Configure dynamic routing rules
This is an Early Access feature. To enable it, contact Okta Support.
Dynamic routing rules work like standard routing rules, except they aren’t bound to specific Identity Providers (IdPs). They use expression language to match users to any IdP, based on attributes of their login object.
When a user signs in, one rule is evaluated at a time until there’s a match. If you have hundreds or thousands of rules, the evaluation process slows the sign-in experience for your users. With dynamic routing rules, you don’t need to create rules for every IdP. You can consolidate multiple routing rules with the same conditions into a single dynamic routing rule.
Before you begin
The most common use case is to dynamically route to an IdP by domain. To do this, add at least one IdP, and be sure that its name matches the domain. For example, if you want users with email addresses like email@example.com to route to the same IdP, name the IdP yourorg.com.
If you want to route users based on an IP address, define at least one network zone. See Network Zones.
Add a rule
- In the Admin Console, go to Security > Identity Providers.
- On the Routing Rules tab, click Add Routing Rule.
- Enter a Rule Name. Consider using a name that identifies this rule as dynamic.
- Configure the routing conditions.
IFUser's IP is
Select network zones. You can sort by zones defined or not defined in Okta, or configure specific zones.
ANDUser's device platform is
Select any combination of mobile and desktop devices. Note that iOS devices may bypass your iOS routing rules. See Configure a routing rule for macOS devices.
ANDUser is accessing
Enter the name of an application or app instance.
Select which login attributes the user must match.
- Anything includes all users.
- Regex on login allows you to enter any valid regular expression based on the user login to use for matching. This is useful when specifying the domain or a user attribute is not sufficient for matching. For example, .*\+firstname.lastname@example.org matches logins for the domain @company.com but only if +devtest is included before the @ sign.
- Domain list on login specifies a list of the domains to match (without the @ sign); for example, mytest.com. It isn't necessary to escape any characters (which is required when using a regular expression).
- User attributes specify an attribute name, a type of comparison, and a value to match. Note that if you choose Regex for the type of comparison, you must enter a valid regular expression for the value.

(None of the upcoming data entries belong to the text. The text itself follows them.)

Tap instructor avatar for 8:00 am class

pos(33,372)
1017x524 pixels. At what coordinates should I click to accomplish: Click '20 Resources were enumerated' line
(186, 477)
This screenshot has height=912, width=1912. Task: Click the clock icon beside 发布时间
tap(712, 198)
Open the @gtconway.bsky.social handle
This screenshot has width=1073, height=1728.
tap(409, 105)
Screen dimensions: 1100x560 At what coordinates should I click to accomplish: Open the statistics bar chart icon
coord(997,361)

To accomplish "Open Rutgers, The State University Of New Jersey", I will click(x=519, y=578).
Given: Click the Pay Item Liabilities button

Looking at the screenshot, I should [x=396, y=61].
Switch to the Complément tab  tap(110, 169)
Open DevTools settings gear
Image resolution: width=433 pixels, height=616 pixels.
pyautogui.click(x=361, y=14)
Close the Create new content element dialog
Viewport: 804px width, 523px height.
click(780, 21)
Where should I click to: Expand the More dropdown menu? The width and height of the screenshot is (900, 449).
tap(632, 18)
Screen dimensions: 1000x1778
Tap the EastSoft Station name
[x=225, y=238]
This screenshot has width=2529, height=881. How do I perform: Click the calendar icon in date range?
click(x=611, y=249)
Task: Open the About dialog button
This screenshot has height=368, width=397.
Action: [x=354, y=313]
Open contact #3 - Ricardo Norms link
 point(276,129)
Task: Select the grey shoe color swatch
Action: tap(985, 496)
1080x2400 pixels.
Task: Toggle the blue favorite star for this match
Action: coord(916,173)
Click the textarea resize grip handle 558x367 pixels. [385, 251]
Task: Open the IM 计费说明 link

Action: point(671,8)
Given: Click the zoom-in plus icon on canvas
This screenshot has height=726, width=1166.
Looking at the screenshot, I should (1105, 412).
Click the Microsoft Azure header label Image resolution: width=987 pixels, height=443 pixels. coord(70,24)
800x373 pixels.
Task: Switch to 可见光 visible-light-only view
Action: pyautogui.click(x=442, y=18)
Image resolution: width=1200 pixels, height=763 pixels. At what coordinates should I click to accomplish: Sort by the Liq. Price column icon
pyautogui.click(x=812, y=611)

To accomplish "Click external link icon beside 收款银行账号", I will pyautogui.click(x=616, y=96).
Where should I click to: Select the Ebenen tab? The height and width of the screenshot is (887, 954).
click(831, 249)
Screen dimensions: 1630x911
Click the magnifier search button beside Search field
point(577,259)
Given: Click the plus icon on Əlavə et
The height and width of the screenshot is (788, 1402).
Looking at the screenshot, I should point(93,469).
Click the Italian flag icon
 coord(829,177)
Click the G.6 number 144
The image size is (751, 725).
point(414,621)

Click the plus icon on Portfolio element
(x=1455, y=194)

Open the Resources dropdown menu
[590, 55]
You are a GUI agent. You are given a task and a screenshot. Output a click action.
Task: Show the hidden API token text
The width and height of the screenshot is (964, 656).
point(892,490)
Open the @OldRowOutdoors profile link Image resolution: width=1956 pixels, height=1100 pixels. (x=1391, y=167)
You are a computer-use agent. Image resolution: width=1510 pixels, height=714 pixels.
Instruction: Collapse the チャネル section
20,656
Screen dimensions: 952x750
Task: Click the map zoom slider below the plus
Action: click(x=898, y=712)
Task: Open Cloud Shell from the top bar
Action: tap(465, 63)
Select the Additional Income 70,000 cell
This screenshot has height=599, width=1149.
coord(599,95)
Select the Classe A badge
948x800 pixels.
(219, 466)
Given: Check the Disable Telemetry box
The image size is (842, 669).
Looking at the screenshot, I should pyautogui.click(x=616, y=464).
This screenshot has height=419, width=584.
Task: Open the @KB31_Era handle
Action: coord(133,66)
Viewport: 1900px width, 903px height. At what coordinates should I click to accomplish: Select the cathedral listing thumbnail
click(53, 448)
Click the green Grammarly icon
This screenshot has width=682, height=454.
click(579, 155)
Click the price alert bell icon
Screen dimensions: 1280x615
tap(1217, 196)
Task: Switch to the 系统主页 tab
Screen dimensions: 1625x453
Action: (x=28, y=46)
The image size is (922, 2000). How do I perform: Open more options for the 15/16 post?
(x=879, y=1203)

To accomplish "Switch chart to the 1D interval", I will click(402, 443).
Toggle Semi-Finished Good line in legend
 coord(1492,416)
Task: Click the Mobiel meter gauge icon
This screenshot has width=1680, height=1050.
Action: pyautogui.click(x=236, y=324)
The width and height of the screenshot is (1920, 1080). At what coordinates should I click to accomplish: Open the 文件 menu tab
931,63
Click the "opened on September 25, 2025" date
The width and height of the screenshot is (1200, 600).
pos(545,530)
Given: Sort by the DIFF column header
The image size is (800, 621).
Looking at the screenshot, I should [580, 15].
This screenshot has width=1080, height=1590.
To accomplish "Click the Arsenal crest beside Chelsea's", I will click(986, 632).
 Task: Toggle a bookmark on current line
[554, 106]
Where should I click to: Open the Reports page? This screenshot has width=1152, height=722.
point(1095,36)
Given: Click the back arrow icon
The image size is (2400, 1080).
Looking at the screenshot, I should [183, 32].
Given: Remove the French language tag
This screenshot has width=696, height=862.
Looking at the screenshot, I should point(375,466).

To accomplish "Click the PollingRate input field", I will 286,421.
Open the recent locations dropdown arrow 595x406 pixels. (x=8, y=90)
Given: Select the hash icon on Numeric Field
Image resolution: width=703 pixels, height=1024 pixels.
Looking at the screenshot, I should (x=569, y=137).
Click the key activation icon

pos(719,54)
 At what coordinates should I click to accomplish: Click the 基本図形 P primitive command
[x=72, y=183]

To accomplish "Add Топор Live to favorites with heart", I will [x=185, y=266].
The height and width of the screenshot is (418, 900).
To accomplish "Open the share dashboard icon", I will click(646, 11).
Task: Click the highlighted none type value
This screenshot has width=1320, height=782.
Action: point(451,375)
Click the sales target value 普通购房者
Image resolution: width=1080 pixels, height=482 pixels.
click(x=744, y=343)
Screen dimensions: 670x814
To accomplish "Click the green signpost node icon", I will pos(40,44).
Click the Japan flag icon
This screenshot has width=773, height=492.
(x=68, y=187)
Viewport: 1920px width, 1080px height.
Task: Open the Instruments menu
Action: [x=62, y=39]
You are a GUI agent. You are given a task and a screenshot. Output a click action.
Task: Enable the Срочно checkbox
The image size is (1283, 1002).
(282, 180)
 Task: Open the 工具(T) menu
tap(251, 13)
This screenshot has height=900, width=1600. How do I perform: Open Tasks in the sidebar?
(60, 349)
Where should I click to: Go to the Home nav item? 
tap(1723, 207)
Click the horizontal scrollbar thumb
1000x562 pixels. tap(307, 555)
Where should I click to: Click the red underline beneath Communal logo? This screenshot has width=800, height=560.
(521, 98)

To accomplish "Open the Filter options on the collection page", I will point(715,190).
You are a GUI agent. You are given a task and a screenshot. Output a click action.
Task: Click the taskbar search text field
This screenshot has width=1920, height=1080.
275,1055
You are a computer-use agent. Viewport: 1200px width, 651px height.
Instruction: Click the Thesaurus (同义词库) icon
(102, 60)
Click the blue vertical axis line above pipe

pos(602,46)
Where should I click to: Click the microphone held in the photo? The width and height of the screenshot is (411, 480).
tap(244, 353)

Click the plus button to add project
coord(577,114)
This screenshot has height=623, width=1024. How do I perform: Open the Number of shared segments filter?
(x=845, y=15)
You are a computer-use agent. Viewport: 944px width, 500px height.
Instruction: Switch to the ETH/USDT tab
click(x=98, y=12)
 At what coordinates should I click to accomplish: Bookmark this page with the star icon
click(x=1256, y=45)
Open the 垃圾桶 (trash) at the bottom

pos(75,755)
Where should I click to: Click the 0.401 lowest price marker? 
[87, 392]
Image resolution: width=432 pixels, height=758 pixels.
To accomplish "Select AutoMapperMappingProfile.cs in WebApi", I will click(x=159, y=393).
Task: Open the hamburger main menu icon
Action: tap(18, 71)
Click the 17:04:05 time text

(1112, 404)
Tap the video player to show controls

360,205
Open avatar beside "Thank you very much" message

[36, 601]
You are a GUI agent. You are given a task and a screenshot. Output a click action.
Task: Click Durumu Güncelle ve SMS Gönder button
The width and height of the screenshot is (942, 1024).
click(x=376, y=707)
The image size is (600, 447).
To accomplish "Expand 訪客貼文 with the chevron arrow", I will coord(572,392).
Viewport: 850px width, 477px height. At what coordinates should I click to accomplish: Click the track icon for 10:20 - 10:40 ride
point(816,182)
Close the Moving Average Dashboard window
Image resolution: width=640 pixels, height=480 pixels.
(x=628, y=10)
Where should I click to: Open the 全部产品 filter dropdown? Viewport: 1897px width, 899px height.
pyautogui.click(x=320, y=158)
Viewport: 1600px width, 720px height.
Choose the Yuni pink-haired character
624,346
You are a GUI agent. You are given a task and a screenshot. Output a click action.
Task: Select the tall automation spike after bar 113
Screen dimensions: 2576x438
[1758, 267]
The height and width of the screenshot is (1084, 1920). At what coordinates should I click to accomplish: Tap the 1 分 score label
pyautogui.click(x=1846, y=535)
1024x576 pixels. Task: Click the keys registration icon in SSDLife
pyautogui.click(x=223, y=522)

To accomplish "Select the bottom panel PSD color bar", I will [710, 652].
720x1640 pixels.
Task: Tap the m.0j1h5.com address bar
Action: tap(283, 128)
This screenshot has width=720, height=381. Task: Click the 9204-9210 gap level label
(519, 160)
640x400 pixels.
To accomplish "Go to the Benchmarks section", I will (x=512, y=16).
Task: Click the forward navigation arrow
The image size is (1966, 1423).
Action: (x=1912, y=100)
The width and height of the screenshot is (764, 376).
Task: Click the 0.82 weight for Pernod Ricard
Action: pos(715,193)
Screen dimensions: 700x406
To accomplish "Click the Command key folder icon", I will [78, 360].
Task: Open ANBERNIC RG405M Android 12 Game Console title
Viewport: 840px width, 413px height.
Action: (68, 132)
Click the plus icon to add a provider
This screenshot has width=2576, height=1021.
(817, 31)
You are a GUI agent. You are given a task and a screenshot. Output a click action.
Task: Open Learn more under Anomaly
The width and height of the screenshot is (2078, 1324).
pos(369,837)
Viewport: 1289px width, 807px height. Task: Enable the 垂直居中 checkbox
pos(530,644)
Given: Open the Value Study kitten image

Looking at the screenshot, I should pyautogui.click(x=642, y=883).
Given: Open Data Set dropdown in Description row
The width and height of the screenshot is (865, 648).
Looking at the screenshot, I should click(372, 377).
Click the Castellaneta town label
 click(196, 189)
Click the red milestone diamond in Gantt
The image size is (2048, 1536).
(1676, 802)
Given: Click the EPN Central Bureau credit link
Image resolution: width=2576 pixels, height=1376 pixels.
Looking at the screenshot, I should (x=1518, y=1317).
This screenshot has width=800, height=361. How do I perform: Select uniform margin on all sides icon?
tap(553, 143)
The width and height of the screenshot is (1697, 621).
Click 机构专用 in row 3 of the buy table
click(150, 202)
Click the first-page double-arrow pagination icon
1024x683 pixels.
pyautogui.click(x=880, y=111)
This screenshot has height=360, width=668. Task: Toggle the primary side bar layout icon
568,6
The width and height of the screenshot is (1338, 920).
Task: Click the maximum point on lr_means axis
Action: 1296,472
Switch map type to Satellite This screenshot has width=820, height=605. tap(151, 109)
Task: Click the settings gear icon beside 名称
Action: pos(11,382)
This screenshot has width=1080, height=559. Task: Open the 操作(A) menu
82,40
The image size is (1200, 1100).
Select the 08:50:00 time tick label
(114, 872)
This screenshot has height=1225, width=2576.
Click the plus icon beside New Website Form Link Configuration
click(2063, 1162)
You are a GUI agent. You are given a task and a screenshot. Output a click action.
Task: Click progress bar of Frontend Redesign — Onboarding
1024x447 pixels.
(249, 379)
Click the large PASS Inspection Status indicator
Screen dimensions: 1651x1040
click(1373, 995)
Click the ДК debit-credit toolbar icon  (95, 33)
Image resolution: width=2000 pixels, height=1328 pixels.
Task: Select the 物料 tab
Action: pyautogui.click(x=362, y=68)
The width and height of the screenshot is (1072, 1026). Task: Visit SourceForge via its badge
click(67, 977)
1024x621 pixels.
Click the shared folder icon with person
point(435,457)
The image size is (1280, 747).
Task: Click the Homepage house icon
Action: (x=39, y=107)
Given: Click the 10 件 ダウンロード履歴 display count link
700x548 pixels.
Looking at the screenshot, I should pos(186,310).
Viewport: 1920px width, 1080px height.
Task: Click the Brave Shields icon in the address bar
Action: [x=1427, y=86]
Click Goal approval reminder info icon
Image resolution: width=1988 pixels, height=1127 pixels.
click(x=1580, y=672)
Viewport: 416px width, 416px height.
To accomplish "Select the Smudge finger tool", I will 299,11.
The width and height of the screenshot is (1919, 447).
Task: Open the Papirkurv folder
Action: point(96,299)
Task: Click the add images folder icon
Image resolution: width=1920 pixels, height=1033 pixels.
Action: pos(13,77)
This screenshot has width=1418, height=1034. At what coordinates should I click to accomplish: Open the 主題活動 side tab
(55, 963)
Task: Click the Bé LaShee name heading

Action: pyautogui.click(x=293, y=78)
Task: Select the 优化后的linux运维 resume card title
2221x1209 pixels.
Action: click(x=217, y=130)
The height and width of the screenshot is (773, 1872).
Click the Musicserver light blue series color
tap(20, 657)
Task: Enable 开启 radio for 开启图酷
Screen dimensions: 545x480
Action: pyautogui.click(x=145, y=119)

For example, (Human Resources|Engineering|Marketing) for the Department attribute in your Okta user schema.
THEN Use this identity provider Select Dynamically match to an IdP. Match IdP name to Select the default string or enter your own custom expression. The default
String.substringAfter(user.login,"@")automatically maps to the domain name in a user's email address (everything after the @ sign).
- Click Create Rule, and then indicate whether you want to activate the rule immediately.
Test a dynamic rule
Your new rule is automatically sorted after other routing rules (but before the default catch-all rule). If your new dynamic routing rule replaces one or more standard rules, test it by disabling those standard rules and signing in with a valid username. Don’t delete any rules until you verify that the dynamic rule works.